EXERCISE
Set down the line that has "Given: Click Number" and each line beneath it, through the last line of the entries, exactly and with no others.

Saved entries
☆ ☆ ☆ ☆ ☆ ☆ ☆

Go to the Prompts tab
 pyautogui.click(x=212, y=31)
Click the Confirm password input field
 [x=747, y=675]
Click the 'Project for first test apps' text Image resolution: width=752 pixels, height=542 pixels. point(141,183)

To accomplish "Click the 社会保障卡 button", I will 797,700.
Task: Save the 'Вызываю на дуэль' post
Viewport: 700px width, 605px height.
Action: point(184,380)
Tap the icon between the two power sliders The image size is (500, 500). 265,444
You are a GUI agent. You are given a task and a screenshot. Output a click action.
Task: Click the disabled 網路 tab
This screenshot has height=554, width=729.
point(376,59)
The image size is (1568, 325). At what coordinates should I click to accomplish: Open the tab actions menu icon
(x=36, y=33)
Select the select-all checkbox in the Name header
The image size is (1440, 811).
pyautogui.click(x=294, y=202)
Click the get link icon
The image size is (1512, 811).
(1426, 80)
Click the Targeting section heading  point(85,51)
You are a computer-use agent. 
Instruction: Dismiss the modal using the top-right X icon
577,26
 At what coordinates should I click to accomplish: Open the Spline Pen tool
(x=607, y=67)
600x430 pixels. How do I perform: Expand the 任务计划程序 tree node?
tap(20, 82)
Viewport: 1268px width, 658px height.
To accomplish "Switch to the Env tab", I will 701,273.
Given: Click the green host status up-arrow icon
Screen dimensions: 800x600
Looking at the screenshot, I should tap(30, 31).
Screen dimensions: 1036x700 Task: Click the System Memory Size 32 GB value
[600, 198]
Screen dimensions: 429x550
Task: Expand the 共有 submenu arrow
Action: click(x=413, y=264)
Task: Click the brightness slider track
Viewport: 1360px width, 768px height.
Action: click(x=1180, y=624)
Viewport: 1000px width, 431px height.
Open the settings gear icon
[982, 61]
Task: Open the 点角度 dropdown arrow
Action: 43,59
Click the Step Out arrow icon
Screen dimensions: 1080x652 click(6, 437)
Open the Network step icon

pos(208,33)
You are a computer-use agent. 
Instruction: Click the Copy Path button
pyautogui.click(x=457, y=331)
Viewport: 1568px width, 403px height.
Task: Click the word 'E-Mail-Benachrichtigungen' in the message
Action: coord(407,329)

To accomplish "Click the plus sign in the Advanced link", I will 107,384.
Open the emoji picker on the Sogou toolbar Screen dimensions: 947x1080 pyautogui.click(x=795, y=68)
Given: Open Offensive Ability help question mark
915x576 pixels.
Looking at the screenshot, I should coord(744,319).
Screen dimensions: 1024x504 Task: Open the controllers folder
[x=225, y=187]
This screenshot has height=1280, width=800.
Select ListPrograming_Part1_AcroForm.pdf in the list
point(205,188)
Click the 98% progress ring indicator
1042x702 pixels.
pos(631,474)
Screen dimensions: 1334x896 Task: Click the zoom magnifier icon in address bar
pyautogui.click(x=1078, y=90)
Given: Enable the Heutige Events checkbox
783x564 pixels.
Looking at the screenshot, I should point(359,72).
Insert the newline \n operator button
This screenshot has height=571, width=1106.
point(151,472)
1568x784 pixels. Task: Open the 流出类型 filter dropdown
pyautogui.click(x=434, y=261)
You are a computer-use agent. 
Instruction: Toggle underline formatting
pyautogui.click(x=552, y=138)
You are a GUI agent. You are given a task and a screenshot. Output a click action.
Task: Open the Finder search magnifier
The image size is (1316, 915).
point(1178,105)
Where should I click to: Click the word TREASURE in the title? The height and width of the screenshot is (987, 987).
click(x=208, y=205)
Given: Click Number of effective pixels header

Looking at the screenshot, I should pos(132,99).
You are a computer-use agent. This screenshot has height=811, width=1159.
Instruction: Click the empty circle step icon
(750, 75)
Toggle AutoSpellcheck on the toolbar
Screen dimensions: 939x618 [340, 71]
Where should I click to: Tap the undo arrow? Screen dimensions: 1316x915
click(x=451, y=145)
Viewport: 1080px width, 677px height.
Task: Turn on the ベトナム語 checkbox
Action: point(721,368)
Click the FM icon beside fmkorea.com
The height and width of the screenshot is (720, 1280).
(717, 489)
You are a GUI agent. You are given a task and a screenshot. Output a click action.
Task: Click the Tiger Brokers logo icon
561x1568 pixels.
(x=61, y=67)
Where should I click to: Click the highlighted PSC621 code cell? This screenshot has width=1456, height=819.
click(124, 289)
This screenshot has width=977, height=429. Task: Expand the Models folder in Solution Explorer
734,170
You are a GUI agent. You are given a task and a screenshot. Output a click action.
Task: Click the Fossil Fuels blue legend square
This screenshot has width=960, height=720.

☆ ☆ ☆ ☆ ☆ ☆ ☆

RESULT
Given: Click Number of effective pixels header

Looking at the screenshot, I should pos(132,99).
You are a computer-use agent. This screenshot has height=811, width=1159.
Instruction: Click the empty circle step icon
(750, 75)
Toggle AutoSpellcheck on the toolbar
Screen dimensions: 939x618 [340, 71]
Where should I click to: Tap the undo arrow? Screen dimensions: 1316x915
click(x=451, y=145)
Viewport: 1080px width, 677px height.
Task: Turn on the ベトナム語 checkbox
Action: point(721,368)
Click the FM icon beside fmkorea.com
The height and width of the screenshot is (720, 1280).
(717, 489)
You are a GUI agent. You are given a task and a screenshot. Output a click action.
Task: Click the Tiger Brokers logo icon
561x1568 pixels.
(x=61, y=67)
Where should I click to: Click the highlighted PSC621 code cell? This screenshot has width=1456, height=819.
click(124, 289)
This screenshot has width=977, height=429. Task: Expand the Models folder in Solution Explorer
734,170
You are a GUI agent. You are given a task and a screenshot. Output a click action.
Task: Click the Fossil Fuels blue legend square
This screenshot has width=960, height=720.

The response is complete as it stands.